Stored items:

►

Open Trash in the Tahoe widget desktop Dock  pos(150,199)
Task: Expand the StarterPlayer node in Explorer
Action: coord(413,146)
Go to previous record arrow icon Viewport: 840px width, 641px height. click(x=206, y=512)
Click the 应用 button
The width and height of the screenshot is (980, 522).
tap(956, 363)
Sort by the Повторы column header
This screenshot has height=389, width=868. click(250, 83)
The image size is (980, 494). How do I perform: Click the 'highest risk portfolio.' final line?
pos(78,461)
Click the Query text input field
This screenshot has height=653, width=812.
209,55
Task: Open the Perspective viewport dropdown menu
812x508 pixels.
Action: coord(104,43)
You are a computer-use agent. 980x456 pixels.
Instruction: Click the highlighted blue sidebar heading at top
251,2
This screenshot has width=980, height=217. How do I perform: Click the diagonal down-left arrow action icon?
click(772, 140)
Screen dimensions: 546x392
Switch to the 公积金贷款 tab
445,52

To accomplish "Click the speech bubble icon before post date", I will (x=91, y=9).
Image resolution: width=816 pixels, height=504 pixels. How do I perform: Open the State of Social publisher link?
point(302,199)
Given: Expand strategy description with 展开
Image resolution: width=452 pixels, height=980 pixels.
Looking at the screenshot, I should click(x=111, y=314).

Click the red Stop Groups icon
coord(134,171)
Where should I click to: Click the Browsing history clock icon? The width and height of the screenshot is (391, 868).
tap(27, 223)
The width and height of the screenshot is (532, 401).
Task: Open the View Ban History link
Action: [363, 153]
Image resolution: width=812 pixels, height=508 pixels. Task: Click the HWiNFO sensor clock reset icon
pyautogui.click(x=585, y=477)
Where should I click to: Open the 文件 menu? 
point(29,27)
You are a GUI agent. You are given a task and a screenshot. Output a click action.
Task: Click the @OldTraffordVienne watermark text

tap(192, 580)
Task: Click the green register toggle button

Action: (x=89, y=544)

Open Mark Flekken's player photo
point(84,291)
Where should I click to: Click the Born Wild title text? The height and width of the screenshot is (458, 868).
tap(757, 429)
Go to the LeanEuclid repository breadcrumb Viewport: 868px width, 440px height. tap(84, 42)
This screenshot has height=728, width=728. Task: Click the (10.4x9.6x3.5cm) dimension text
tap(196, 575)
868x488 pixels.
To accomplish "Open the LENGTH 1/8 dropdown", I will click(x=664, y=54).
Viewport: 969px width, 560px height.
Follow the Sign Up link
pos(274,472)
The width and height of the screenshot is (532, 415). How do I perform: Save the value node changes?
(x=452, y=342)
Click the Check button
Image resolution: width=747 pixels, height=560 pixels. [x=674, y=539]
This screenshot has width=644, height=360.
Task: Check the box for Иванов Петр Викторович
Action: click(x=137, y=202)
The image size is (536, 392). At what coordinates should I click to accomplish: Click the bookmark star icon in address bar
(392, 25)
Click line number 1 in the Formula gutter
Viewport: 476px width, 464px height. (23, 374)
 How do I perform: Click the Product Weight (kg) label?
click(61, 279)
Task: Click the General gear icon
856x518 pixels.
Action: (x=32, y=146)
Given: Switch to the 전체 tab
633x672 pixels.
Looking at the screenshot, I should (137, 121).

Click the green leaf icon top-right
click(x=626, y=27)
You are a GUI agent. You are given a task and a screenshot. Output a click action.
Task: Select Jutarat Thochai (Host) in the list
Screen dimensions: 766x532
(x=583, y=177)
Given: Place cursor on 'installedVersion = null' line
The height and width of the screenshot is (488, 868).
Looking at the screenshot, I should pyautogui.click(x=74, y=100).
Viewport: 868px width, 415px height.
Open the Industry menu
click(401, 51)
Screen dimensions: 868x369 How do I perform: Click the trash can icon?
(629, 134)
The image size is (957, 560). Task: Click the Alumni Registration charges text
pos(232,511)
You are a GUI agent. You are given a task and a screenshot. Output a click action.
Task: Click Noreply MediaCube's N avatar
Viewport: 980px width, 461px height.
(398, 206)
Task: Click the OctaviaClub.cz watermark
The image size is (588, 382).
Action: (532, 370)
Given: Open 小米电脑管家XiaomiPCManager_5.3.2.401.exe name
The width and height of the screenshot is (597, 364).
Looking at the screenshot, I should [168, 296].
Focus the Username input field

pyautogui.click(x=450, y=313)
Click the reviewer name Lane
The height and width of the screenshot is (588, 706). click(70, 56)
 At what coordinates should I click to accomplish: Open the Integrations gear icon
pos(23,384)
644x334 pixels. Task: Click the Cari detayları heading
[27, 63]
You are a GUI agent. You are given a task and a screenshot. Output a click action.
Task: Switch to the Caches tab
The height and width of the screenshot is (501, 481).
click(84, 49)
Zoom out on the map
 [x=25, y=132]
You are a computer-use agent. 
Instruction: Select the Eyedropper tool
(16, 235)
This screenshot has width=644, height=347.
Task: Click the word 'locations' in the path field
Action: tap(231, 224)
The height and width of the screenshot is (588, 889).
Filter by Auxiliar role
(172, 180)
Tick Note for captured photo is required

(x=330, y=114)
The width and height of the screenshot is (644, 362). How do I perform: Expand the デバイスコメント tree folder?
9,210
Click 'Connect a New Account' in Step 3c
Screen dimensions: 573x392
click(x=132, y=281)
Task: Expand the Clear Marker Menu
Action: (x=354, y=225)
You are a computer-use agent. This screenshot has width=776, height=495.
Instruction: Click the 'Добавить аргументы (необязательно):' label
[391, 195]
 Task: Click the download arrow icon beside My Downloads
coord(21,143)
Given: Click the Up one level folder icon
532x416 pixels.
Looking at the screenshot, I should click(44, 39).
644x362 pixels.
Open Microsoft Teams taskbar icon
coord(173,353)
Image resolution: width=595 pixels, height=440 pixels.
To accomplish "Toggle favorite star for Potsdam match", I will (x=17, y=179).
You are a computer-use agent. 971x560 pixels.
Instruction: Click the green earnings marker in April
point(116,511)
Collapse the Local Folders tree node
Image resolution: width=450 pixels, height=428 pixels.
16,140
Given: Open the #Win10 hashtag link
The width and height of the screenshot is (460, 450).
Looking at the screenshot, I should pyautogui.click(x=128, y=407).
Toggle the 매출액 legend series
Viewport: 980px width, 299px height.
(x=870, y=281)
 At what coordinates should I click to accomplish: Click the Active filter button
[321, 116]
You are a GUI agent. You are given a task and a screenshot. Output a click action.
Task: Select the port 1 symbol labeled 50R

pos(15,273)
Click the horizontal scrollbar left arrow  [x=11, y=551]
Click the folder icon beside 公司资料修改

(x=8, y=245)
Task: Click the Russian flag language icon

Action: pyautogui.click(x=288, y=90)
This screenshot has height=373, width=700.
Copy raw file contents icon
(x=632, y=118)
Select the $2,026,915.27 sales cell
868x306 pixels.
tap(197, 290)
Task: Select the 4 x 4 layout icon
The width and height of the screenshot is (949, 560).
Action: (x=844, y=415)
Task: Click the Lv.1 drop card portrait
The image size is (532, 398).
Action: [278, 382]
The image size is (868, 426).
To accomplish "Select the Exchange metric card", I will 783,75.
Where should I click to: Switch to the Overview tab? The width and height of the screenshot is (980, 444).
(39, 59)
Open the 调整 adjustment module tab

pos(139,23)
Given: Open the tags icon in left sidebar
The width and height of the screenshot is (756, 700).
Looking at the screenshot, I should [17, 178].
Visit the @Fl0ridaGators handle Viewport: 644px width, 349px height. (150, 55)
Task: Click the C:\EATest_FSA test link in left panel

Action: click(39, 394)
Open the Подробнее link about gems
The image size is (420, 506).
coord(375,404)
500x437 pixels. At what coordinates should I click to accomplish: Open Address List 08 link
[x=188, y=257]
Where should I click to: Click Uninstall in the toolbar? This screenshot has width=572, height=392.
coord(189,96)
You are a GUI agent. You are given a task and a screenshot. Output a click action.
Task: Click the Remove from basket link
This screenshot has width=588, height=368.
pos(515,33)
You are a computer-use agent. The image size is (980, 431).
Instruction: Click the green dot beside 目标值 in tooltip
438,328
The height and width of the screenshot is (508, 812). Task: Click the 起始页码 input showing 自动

◄

ASSIGNMENT:
Gather every line from the entries above where the word "card" appears, and copy them.

OUTPUT OF THE EXERCISE:
Task: Click the Lv.1 drop card portrait
To accomplish "Select the Exchange metric card", I will 783,75.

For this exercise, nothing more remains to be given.